19,777 posts, read 18,064,624 times
Reputation: 17262
Quote:
Originally Posted by rabbit33 View Post
Again, I will try to re-focus the posters to the actual subject here.

We all know in general US public primary and secondary education is a disaster, except for a few wealthy suburbs where the parents basically take the thing over and humiliate the administration into educating the kids. Kids in the central cities are SOL. We all know this.

But the subject of this thread, as opposed to the subject of the many threads on the subject ”everything that's wrong with public education in the US”, is about why US students are avoiding science and engineering.

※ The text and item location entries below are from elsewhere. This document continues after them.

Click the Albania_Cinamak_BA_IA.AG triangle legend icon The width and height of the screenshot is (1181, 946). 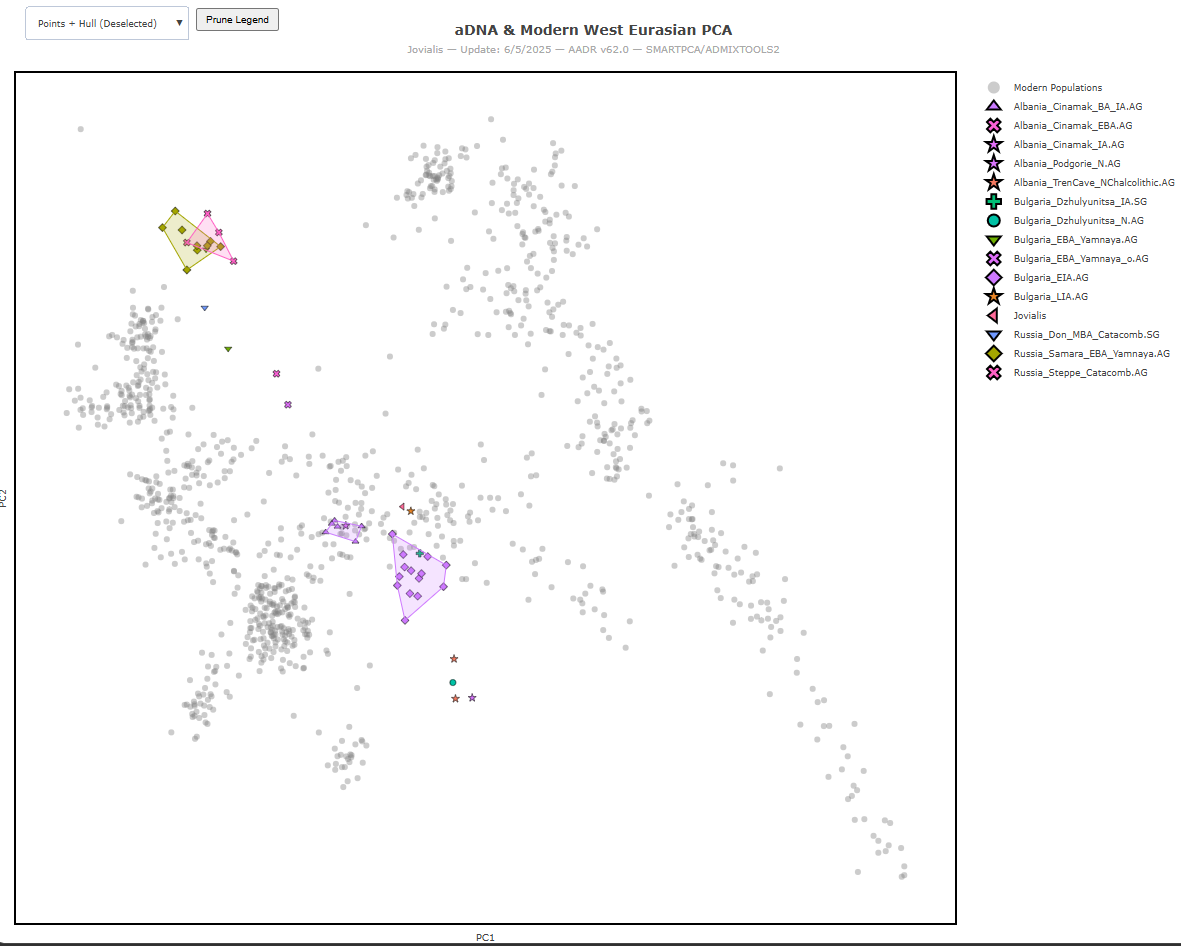[993, 106]
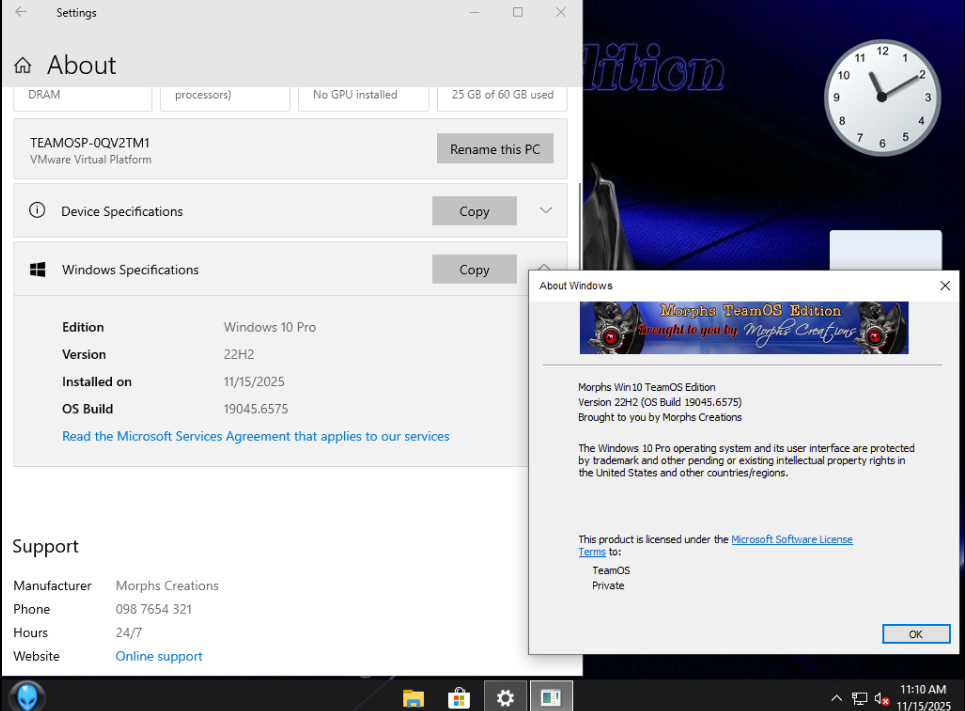Show hidden system tray icons

coord(836,698)
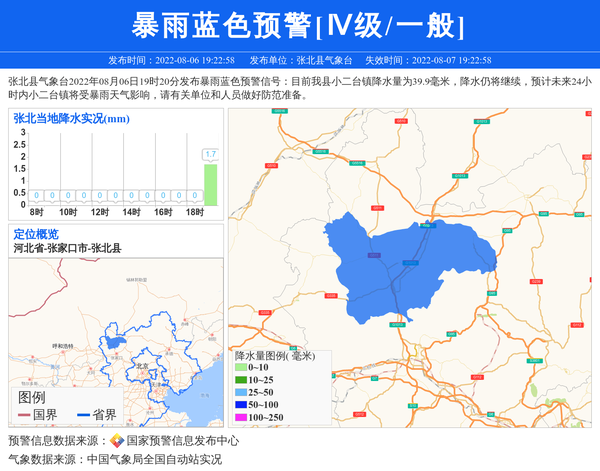Click the 8时 label on chart axis
Image resolution: width=600 pixels, height=471 pixels.
36,212
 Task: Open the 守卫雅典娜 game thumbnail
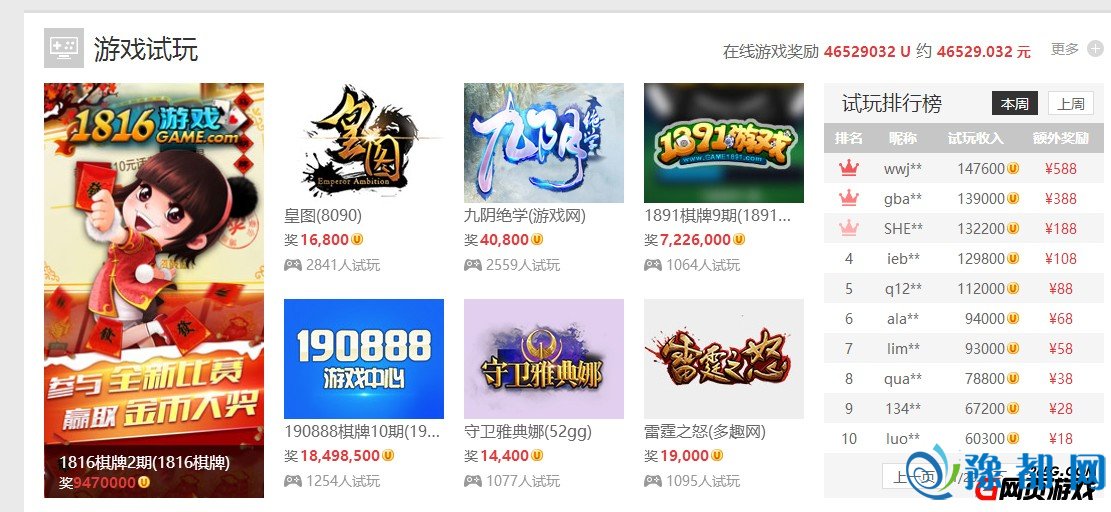click(x=543, y=359)
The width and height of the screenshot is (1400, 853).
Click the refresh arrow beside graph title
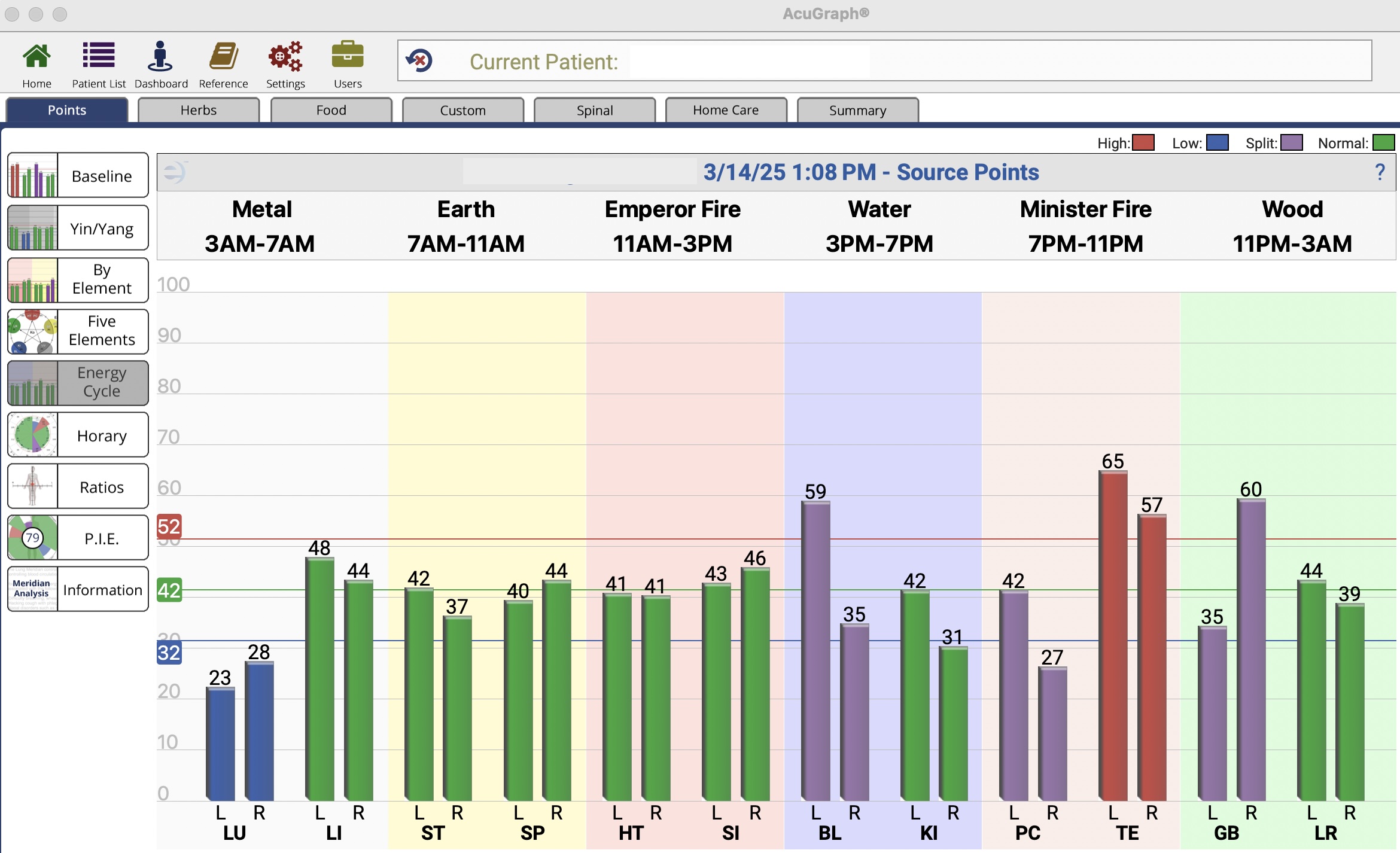click(x=175, y=172)
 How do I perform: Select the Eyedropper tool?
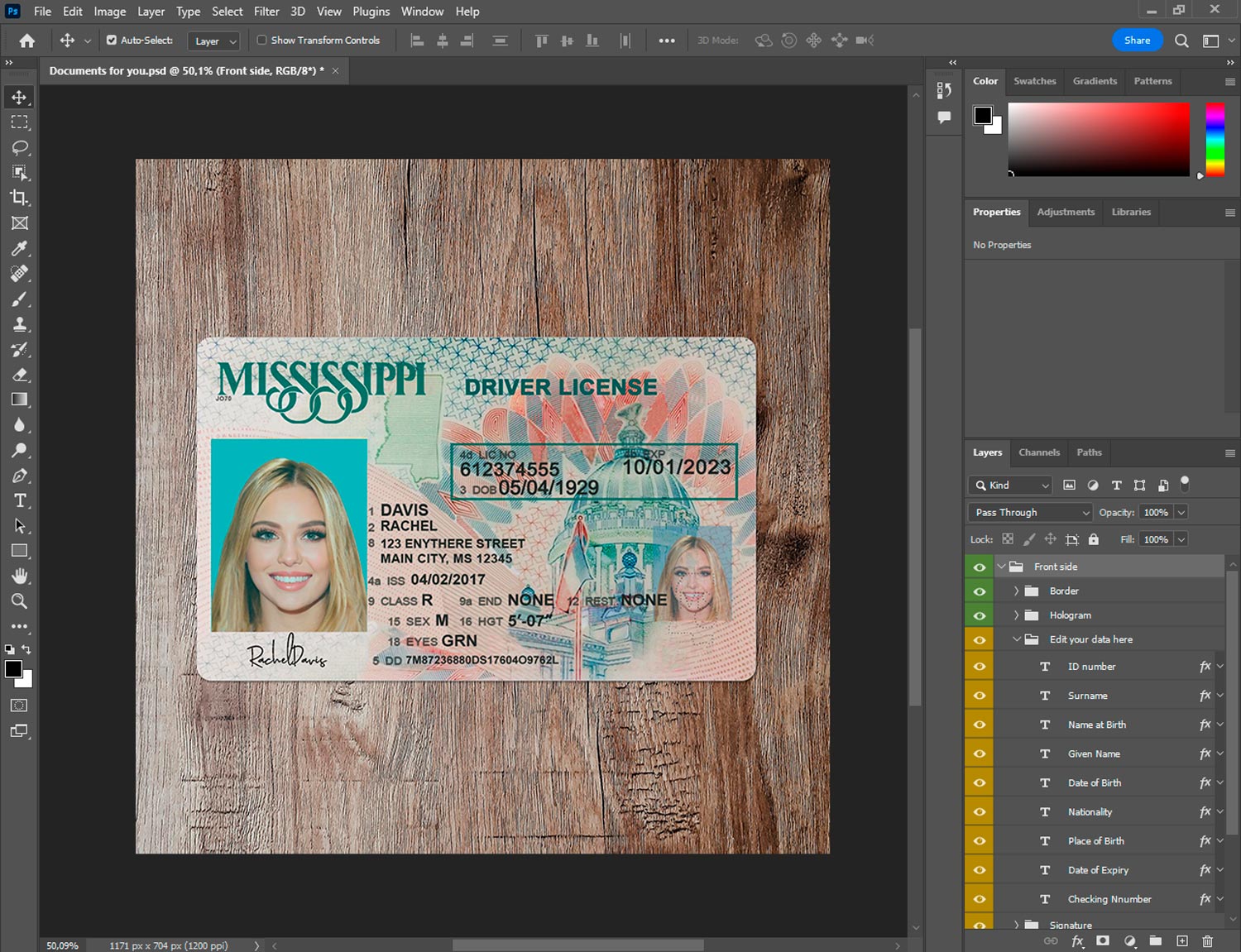click(19, 248)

What the public school systems do with IQ 90 students, or those who're going to end up in prison no matter what we do, is irrelevant to the subject of this particular thread. Those kids aren't candidates for engineering school anyway. No matter how much money you throw at it, the dull-normal or mentally retarded child who's reading on a second grade level at age 16 is NOT going to master partial differential equations, or understand the design of long distance transmission lines, or be able to calculate reaction rates and yields for the synthesis of polyalkylene glycol lubricants.

What we need to tackle in this thread is why highly intelligent US students, who could clearly excel in science and engineering, are instead choosing different career paths and education paths.


I disagree significantly. What the system does to and with kids at and near the bottom helps explain why we do so poorly in math and science per kids in say the upper third.


More later.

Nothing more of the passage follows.